# Thinking of buying a 240 have some ?'s can you help



## Chillinnkalli (Jul 17, 2004)

Wusup. Im thinking of buying a 1995 240sx. I was wondering how much horsepower they have. How many pounds of Torque. I know it has a twin cam motor. Is that the fastest one they produce stock for the us. any other comments or facts you know would help. I had a 1995 eclipse gst and it was kinda quick. Does anyone know what 1/25 mile time they run stock everything would help in my decision thank you
also do you know any good links for performance parts and forums etc..thanks again


----------



## Waste Land (Jul 4, 2004)

Chillinnkalli said:


> Wusup. Im thinking of buying a 1995 240sx. I was wondering how much horsepower they have. How many pounds of Torque. I know it has a twin cam motor. Is that the fastest one they produce stock for the us. any other comments or facts you know would help. I had a 1995 eclipse gst and it was kinda quick. Does anyone know what 1/25 mile time they run stock everything would help in my decision thank you
> also do you know any good links for performance parts and forums etc..thanks again


Hey, welcome to the forums.

Heres some information I found that might help you out.
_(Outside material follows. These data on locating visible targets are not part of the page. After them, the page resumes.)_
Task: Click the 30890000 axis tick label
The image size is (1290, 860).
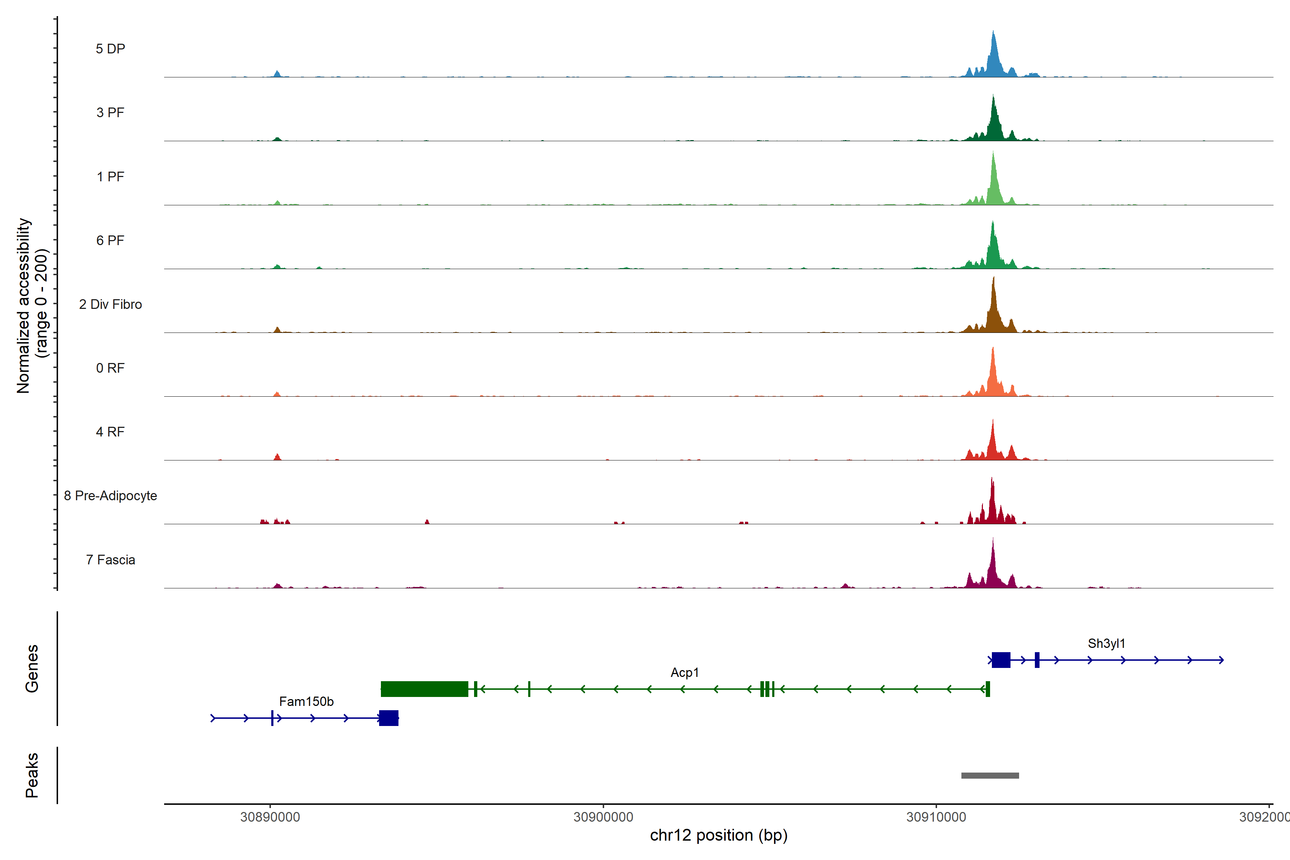Action: [270, 817]
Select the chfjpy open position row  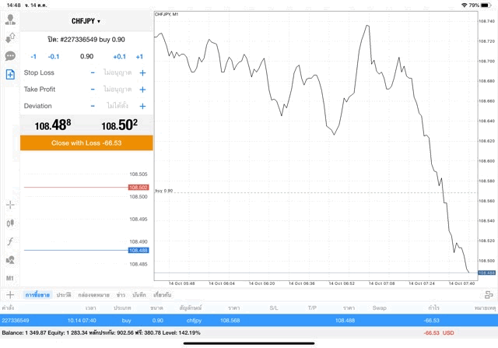click(249, 320)
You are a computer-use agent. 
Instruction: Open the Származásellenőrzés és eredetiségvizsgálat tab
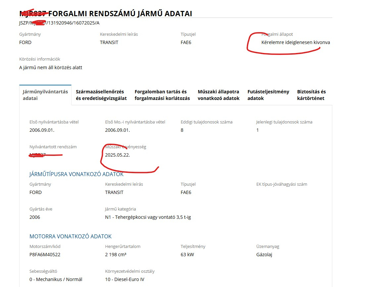tap(101, 95)
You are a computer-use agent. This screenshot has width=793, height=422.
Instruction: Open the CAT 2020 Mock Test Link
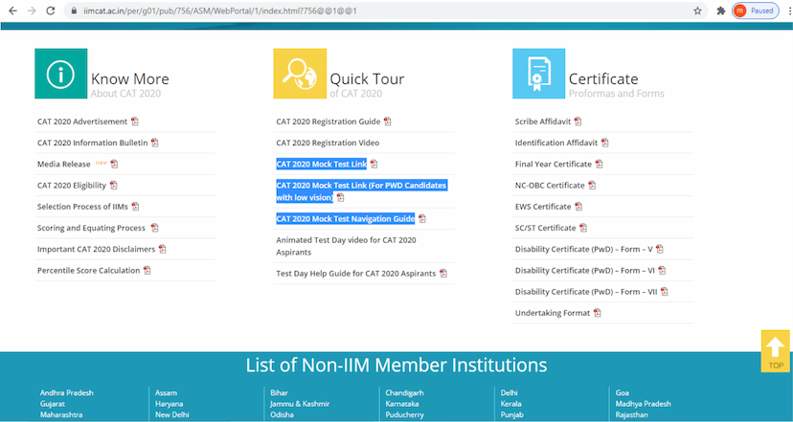coord(321,164)
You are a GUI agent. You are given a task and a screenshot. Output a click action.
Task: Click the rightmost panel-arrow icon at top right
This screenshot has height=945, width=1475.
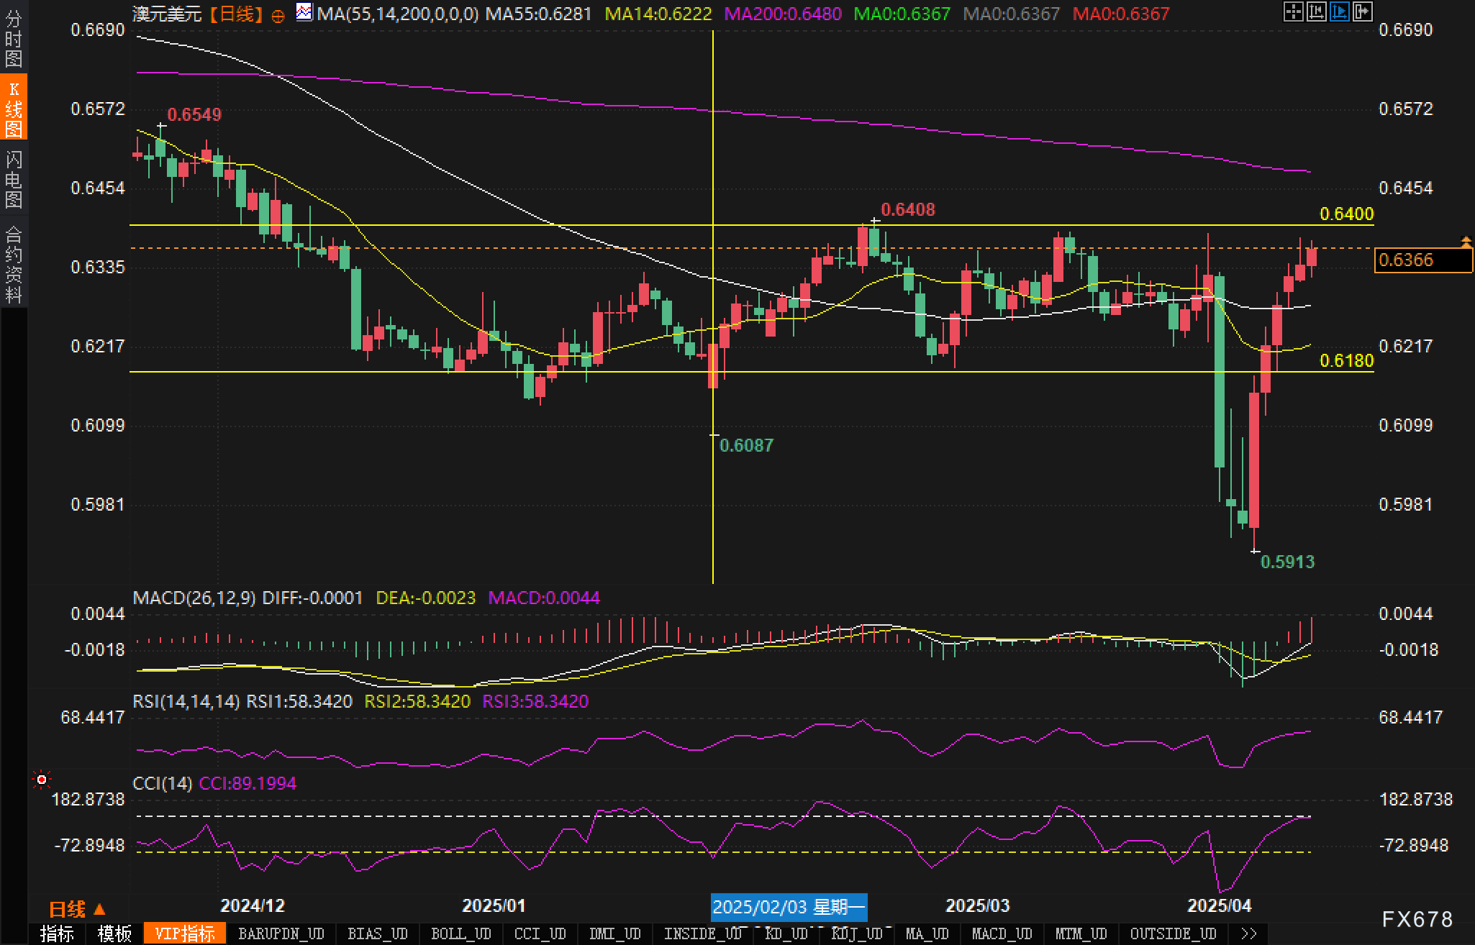(1362, 12)
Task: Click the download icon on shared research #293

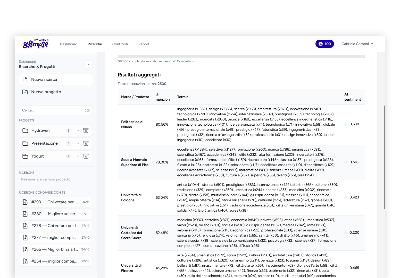Action: point(25,202)
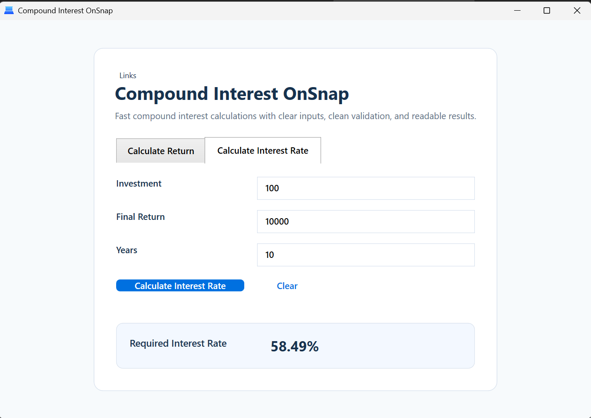
Task: Click the Required Interest Rate label
Action: [x=178, y=343]
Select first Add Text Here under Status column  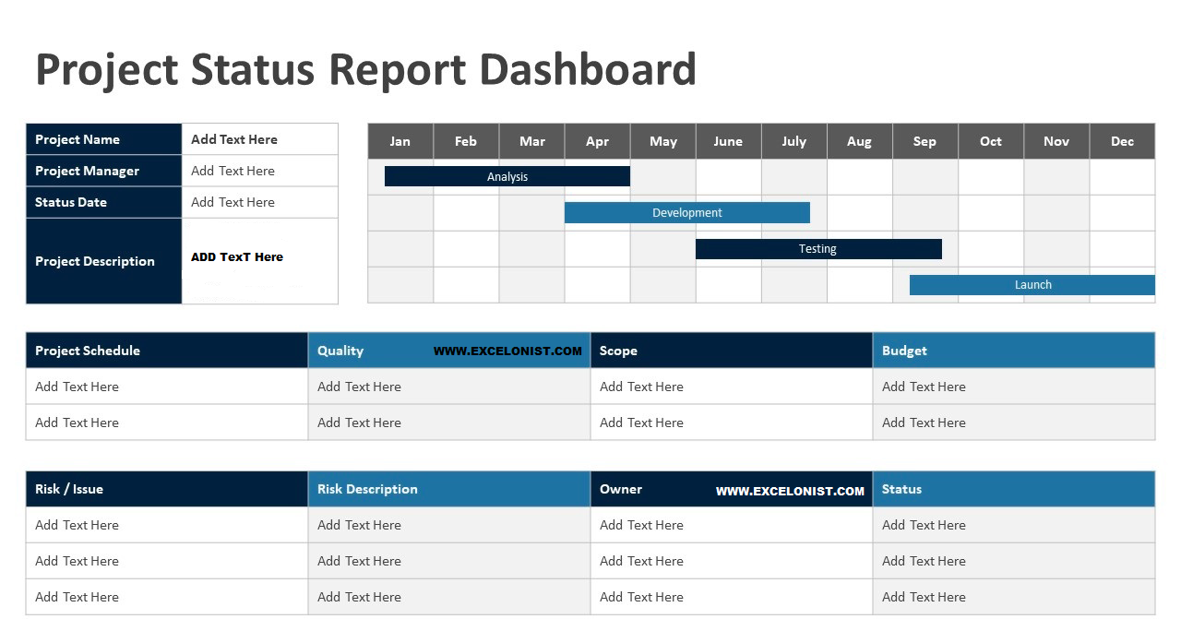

Engine : 4-cylinder, DOHC, front engine RWD 
Displacement : 2,393 cc 
Valve : 16 valves, 4 valves per cylinder 
Transmission : 5-spd manual, 4-spd automatic 
Fuel economy : city - 22 mpg (manual), 21 mpg (auto) highway - 28 mpg (manual), 27 mpg (auto) 
Horsepower : 155 hp @ 5600 rpm 
Torque : 158 lb-ft @ 4400 rpm 
0-60 mph : 8.0 sec. 
Curb Weight : 2800-2920 lbs 
Height : 50.8 in. 
Overall length : 177.2 in. 
Wheelbase : 99.4 in. 
Overall Width : 68.1 in. 

We all know that car makers usually rate the HP and TQ and the fly wheel or crank and not so much at the wheels. So dtermine some drice train, and traction loss and you'll have what it gets at the ground.

I'm not sure about 1/25 mile time........ummmmm I've never even heard of it, I may have just may have been in meters or something. The shortest track I've ever ran in a car period was 1/8th. Anyway maybe some of the better know epople around here can help ya out.


----------



## timpryor (Jul 28, 2004)

Waste Land said:


> I'm not sure about 1/25 mile time........ummmmm I've never even heard of it, I may have just may have been in meters or something. The shortest track I've ever ran in a car period was 1/8th. Anyway maybe some of the better know epople around here can help ya out.


i think he meant 1/4 as in .25 it might have been a typo im curious for the 1/4 mile times on a stock 5spd.


----------



## Vip (Jul 26, 2004)

Isn't it something like high 15 low 16's? It may be more I'm not sure, I just remember hearing that said somewhere.


----------